Machine learning to predict metabolic-associated fatty liver disease

Table 1 Overview of machine learning algorithms used by Tian et al[1]

Algorithm	Main strengths	Limitations/considerations	Role in Tian et al’s study[1]
LR	Simple, interpretable, baseline comparator	Limited handling of non-linear relationships	Served as reference model
RF	Robust to overfitting, good for tabular data	Less interpretable, may require tuning	Moderate performance
SVM	Effective with high-dimensional data	Sensitive to parameter choice, less scalable	Tested but lower accuracy
XGBoost	Handles non-linear interactions, high accuracy, efficient	“Black box” risk, requires interpretability tools	Best-performing model (AUC = 0.82; CV AUC = 0.918)

LR: Logistic regression; RF: Random forest; SVM: Support vector machine; AUC: Area under the curve; CV: Cross-validation.

Table 2 Key methodological features of the study by Tian et al[1]

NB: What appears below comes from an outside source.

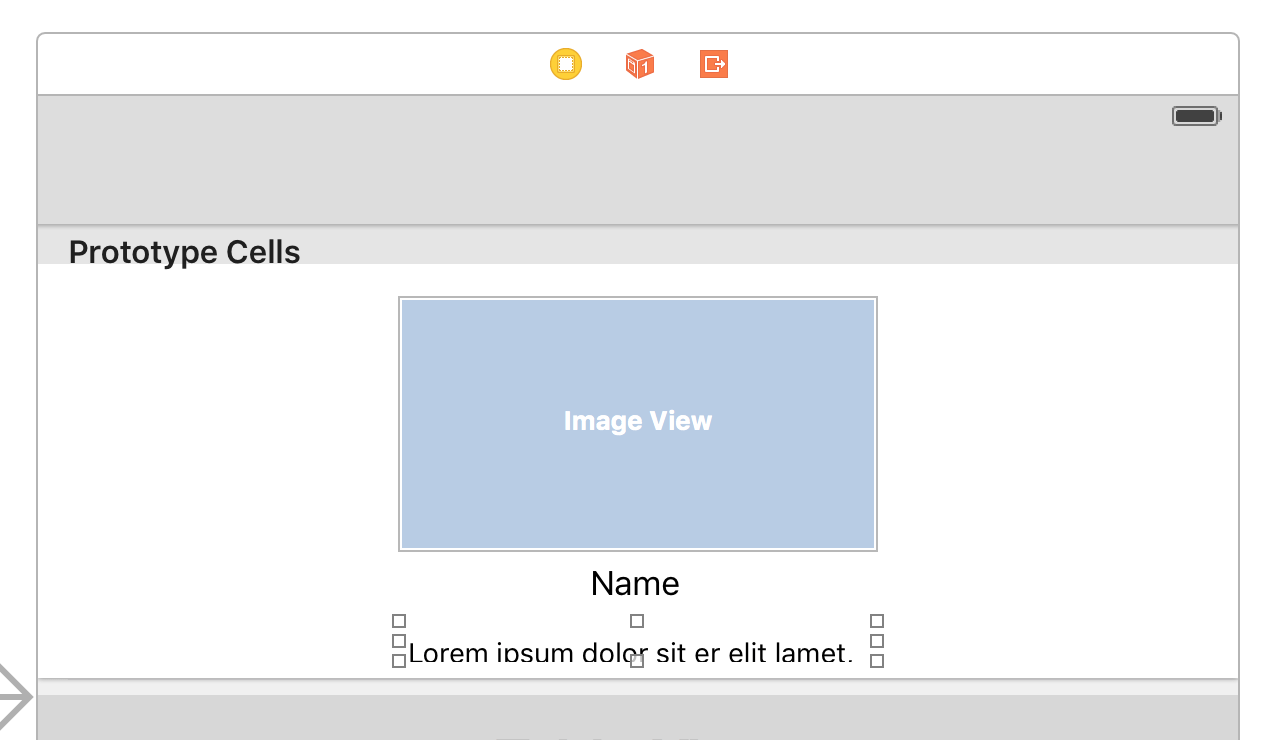This screenshot has height=740, width=1274.
Task: Click the orange Exit icon
Action: (714, 64)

Methodological aspect	Approach used	Rationale/significance
Reference standard for steatosis	FibroScan® (CAP ≥ 238 dB/m)	More accurate and reproducible than conventional ultrasonography; strengthens diagnostic validity
Class imbalance	SMOTE	Mitigates underrepresentation of non-MAFLD cases; reduces bias in training
Feature selection	Recursive feature elimination + LASSO regression	Reduced 156 variables to 10 key predictors with strong pathophysiological relevance
TCM feature acquisition	ICI + expert review	Attempt to standardize and objectify TCM-derived indicators
Model interpretability	SHAP analysis	Quantified relative contribution of each predictor; improved clinical interpretability

CAP: Controlled attenuation parameter; SMOTE: Synthetic minority over-sampling technique; MAFLD: Metabolic-associated fatty liver disease; LASSO: Least absolute shrinkage and selection operator; TCM: Traditional Chinese medicine; ICI: Intelligent Constitution Identifier; SHAP: SHapley Additive exPlanation.